It’s a choice to move past a hurt or an injustice. Relinquishing the opportunity for retribution.
Like, for example, pleading for the State of Alabama to stay the execution of a convicted killer.
That’s what the family of Faith Hall wanted. They felt so strongly about it that they reached out to Alabama Gov. Kay Ivey and Attorney General Steve Marshall.
Don’t kill the man who killed our loved one. Let him die a natural death in prison. Executing him won’t bring her back.
Joe Nathan James Jr. is the convicted killer in question. He was found guilty of murdering Ms. Hall in 1999.
She was 26 years old and the mother of two children. Ms. Hall and James had dated briefly. He reportedly had stalked and harassed her for months before their final encounter.
Terryln, one of the Hall children, was about six years on that fateful day. She told the Associated Press how she and other members of her family decided to oppose James’ execution.
“We thought about it and prayed about it,” she said. “We found it in ourselves to forgive him for what he did.”
This level of forgiveness is hard to fathom. It defies conventional logic. But among us believers, the consensus is that it is worth pursuing.

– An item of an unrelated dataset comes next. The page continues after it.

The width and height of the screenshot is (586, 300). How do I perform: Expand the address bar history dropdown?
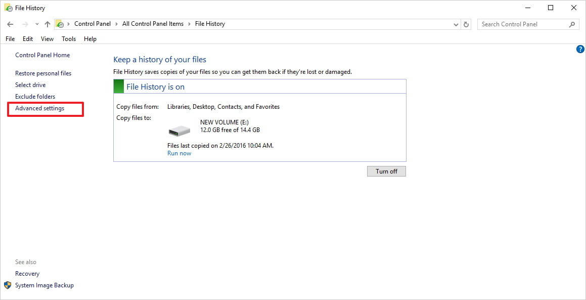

That doesn’t mean I understand it, though. So, I continue to marvel at the miracle the Halls are showing us.
There’s one other thing I don’t understand. Why do state officials think Alabama has a more compelling interest in killing James than the Hall family does?

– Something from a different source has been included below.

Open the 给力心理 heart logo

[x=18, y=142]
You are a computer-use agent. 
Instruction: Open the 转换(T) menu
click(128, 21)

I raise this point because that’s what Attorney General Marshall reportedly said in his letter to Gov. Ivey. The execution must proceed, according to Marshall, because “it is our obligation to ensure that justice is done for the people of Alabama.”
To be clear, the only way to provide justice to the people of Alabama is to kill James? Aren’t the Hall family counted among the people of Alabama? Shouldn’t what they want count more than the rest of us since they were directly affected by the murder?
There are 5,660 people who are serving some type of life sentence in Alabama prisons – life without parole, life with parole or 50-plus years, which is called virtual life. My guess is that one more wouldn’t overly burden the system.
Not that I’m in denial about the heinous nature of James’ crime. Stalking and killing an ex-lover is evil.
And I’ll also admit this: If James had killed my mother, I probably would hate him and want to see him dead.
Terryln Hall apparently understands this struggle.
“I did hate him,” she told the Associated Press. “I did. As I got older and realized, you can’t walk around with hate in your heart. I can’t pass it down to my kids and have them walk around with hate in their hearts.”
Confronting her hate eventually led Ms. Hall to forgiveness. Not so for the State of Alabama.
“My staff and I have researched all the records and all the facts,” Gov. Ivey said on Wednesday, according to the Associated Press. “There’s no reason to change the procedure or modify the outcome. The execution will go forward.”
So by Thursday evening, July 28, another soul will be killed by the State of Alabama at the William C. Holman Correctional Facility in Atmore. Because the Governor could find no reasonnot to – no reason, perhaps, except the one she’s chosen to ignore.
“I know it may sound crazy,” Terryln Hall said. “Like, you really want this man to live? But I just feel like we can’t play God.”